NCERT Solutions for Class 12 Physics Chapter 8 Electromagnetic Waves - Param Himalaya

8.1 Figure 8.5 shows a capacitor made of two circular plates each of radius 12 cm, and separated by 5.0 cm. The capacitor is being charged by an external source (not shown in the figure). The charging current is constant and equal to 0.15A. 

(a) Calculate the capacitance and the rate of change of potential difference between the plates. 

(b) Obtain the displacement current across the plates.

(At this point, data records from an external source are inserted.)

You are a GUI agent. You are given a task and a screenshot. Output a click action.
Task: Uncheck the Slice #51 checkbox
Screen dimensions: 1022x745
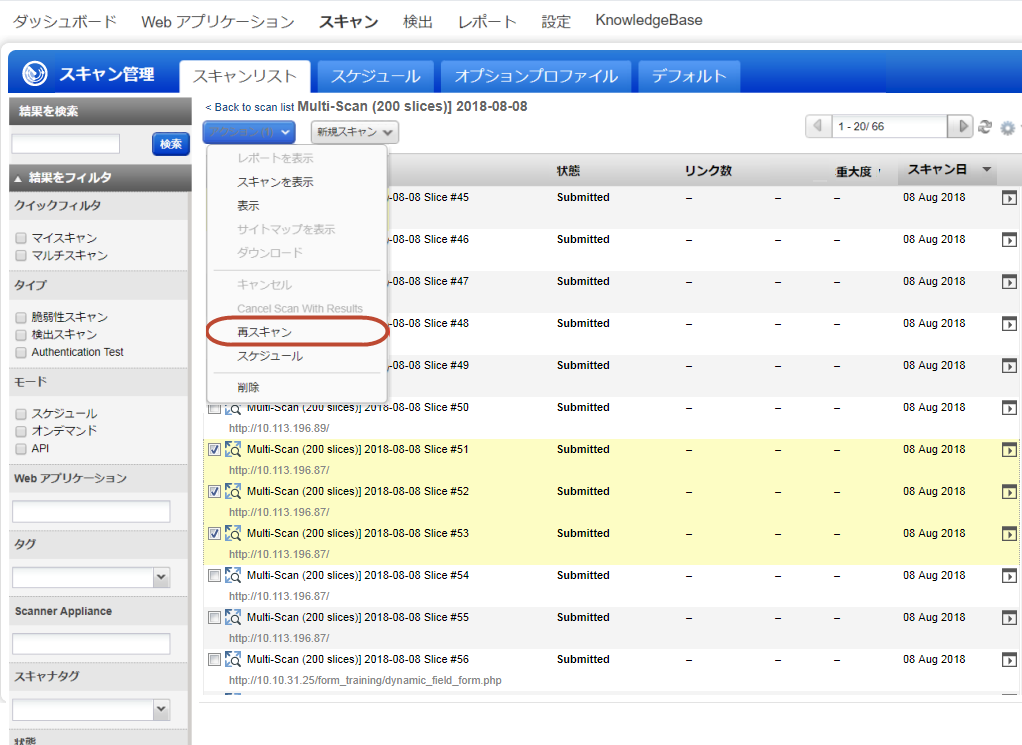click(214, 450)
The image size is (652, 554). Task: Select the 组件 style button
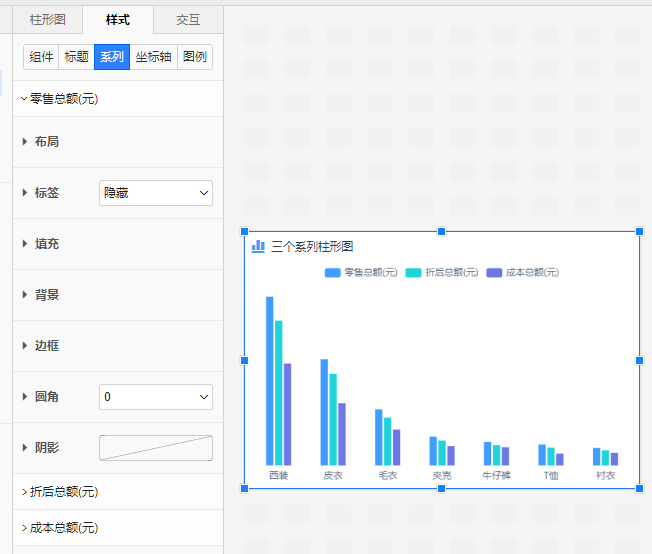pyautogui.click(x=41, y=57)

c) Is Kirchhoff's first rule (junction rule) valid at each plate of the capacitor? Explain 

shows a capacitor made of two circular plates each of radius 12 cm, and separated by 5.0 cm. The capacitor is being charged by an external source (not shown in the figure). The charging current is constant and equal to 0.15A


Solution : 

(a)Using 

$$C = \frac{\epsilon_{0} A}{d}$$

$$C = \frac{8.854 \times 10^{-12} \times \pi r^{2}}{d}$$

$$C = \frac{8.854 \times 10^{-12} \times 3.14 \times (12\times 10^{-2})^{2}}{5\times 10^{-2}}$$

$$C = 800.7 \times 10^{-14}$$

$$C = 8 pF$$

Now using 

$$V = \frac{Q}{C}$$

$$\frac{dV}{dt} = \frac{1}{C}\frac{dQ}{dt}$$

$$or \frac{dV}{dt} = \frac{I}{C} = \frac{0.15}{8 \times 10^{-12}}$$

$$\frac{dV}{dt}= 1.875 \times 10^{10}VS^{-1}$$

(b) Displacement Current 

$$I_{d} = \epsilon_{0}\frac{d\phi_{E}}{dt}$$

$$I_{d}=\epsilon_{0}\frac{d(EA)}{dt}$$

$$I_{d} = \epsilon_{0}A\frac{dE}{dt}$$

$$\because E = \frac{V}{d}$$

$$I_{d}= \epsilon_{0}\frac{A}{d}\frac{dV}{dt}$$

$$(\because C = \frac{\epsilon_{0}A}{d})$$

$$= C\frac{dV}{dt}$$

$$= 8 \times 10^{-12} \times 1.875 \times 10^{10}$$

$$I_{d}= 0.15 A$$

(c) Yes, Because conduction current entering one plate is equal to the displacement current leaving that plate.

8.2 A parallel plate capacitor (shown in figure) made of circular plates each of radius R = 6.0 cm has a capacitance C = 100 pF. The capacitor is connected to a 230 V ac supply with a (angular) frequency of 300 rad/s. 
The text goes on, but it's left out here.